と、いうふうに昭和40年5月には書いている。
平成21年3月に世田谷美術館で開催された特別展「平泉 みちのくの浄土」天を第十七回「仏像観て歩き」として、拝観することになりました。
この時には、次のように書いております。
吉祥天像だけが代表して東京まで遣って来ました。ご本尊までは大きくて運び切れなかったのでしょう。台座の形状を観て、奈良・唐招提寺の木彫群に似ていて、円形の杯を思い出す。時代的には一昔古いのだが、良く似た形状である。
平成24年5月に第五十八回「仏像観て歩き」東北編で「仏像観て歩き」の仲間と訪問したときには、次のように書いている。
この毘沙門堂は仏教と神道とが同じ敷地で共存している。明治以前には何処の地でも見られた現象なのだろうが、明治政府の廃仏毀釈政策に依って分離されたし、多くの仏像も壊され捨てられたのである。そんな中でこの地では、これまでと変わらず両方が残ったのである。
征夷大将軍に任ぜられ、北方民族の鎮圧と平定に活躍した坂之上田村麻呂が兵を挙げたのがこの地である。そして、大きな毘沙門天像を造り北方の守りを固める。どちらも立てるのは、寺も神社も両方とも仲良く残すことである。
ここの神社ではテレビ度々観た事がある「赤ん坊の泣き相撲」大会がある神社だったのである。一歳の祝いに神社の前にある土俵に上り、泣き相撲に参加し子供の幸せを願う。こうした地元に根差したお祭りや行事も神社の特徴である。
今日は東京から朝出て来て2ヶ所目の拝観である。二戸市からここまではかなりの距離があり、時間もかかった。
この成島毘沙門堂でも拝観する環境は良くなっている。収蔵庫に納まり、照明も当てられ、管理もされている。しかし、部外者である拝観者は通りすがりに寄って行くようなものである。神社の前の土産物屋さんが管理をしている。
どこのこうした無住の収蔵庫や寺でもそうであるが、頼みにするのは市町村の教育委員会の文化財保護の担当者なのである。地味な仕事で変わり映えがしない。中でも文化財保護の仕事は、補助的なことが多く目立たない。末端で実際に管理をしている人達に様子を聞くのが一番である。

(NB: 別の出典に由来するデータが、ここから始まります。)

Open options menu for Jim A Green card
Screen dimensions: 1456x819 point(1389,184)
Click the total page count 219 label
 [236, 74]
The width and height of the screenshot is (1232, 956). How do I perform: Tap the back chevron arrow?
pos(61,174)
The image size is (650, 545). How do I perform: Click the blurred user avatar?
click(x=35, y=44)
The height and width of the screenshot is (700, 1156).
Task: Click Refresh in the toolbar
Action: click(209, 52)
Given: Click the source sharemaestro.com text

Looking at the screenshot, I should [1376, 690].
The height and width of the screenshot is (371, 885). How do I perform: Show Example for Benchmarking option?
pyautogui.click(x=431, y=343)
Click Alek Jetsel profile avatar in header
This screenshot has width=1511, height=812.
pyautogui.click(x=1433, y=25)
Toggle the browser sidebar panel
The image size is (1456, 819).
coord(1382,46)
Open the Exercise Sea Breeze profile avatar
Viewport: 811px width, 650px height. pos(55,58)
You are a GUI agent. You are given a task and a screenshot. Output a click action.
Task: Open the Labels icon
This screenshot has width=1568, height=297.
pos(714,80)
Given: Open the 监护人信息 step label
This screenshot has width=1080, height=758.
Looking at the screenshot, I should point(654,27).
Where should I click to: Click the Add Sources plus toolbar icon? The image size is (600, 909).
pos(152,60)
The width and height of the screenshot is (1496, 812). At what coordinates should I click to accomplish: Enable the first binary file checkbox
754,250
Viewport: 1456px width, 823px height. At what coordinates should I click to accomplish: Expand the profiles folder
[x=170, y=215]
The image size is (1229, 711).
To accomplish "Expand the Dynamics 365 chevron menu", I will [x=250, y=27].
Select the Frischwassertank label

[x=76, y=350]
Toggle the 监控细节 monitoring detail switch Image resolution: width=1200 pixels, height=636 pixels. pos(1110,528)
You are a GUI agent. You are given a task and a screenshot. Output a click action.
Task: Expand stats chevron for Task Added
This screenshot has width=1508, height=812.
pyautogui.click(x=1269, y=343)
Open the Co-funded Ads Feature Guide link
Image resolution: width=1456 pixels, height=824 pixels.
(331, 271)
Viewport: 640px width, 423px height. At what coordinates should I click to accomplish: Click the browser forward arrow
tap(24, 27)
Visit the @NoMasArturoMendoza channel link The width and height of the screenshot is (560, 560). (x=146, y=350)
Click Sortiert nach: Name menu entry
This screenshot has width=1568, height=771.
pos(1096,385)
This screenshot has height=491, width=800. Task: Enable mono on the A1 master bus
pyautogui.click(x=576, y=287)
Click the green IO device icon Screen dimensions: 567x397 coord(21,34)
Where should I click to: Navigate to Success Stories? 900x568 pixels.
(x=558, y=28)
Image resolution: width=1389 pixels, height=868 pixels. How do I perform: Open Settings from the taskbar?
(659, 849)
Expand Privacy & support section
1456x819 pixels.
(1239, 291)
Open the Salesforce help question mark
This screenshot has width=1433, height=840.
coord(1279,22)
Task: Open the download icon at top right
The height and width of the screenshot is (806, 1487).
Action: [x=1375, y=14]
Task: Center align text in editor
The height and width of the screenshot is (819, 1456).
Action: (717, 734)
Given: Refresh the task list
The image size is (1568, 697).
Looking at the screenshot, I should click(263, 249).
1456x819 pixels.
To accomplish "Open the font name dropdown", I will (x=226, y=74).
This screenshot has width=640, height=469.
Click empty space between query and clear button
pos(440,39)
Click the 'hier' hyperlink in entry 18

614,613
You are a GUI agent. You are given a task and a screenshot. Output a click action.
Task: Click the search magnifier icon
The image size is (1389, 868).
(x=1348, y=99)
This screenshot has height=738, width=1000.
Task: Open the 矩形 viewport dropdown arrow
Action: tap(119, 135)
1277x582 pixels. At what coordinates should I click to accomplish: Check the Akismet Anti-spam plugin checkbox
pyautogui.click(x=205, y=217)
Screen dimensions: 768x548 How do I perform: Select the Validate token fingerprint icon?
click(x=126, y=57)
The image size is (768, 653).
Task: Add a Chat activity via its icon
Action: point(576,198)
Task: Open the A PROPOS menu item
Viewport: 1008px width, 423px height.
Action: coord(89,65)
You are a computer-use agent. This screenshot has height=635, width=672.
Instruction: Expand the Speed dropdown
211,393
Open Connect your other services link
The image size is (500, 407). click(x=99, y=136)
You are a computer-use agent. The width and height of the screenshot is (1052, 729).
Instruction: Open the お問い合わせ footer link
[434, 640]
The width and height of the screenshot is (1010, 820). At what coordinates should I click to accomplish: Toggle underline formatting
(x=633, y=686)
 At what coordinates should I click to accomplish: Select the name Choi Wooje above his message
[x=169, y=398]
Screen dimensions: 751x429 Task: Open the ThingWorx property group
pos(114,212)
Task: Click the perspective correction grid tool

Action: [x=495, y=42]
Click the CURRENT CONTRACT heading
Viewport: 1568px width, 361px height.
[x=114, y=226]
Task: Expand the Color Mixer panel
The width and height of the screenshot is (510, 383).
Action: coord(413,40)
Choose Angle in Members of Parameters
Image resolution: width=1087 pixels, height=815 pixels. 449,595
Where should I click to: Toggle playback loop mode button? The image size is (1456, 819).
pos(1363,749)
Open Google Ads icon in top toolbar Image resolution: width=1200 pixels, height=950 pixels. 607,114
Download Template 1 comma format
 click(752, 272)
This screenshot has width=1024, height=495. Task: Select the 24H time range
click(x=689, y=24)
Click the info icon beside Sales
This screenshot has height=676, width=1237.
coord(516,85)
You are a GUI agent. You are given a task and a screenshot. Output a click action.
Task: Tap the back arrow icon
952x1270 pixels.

古いままのパンフレットや何十年も前に造った案内板や掲示板が堂々と第一線で現役で活躍している。合併前の市町村名教育委員会のままでの、案内板や掲示板がされている。全て、担当者が見回っていないことに原因がある。こうしたことが許されている現状がある。新たに花巻市になってからは東和町の時とは違うという。市町村の大合併は良い方向に向かっていない。末端にまであるいは、指先の細かいところまでは行き届かない。末端は無視されて行くのである。文化財保護を担当している人々に奮起をお願いしたい。やれば、仕事は一杯ある。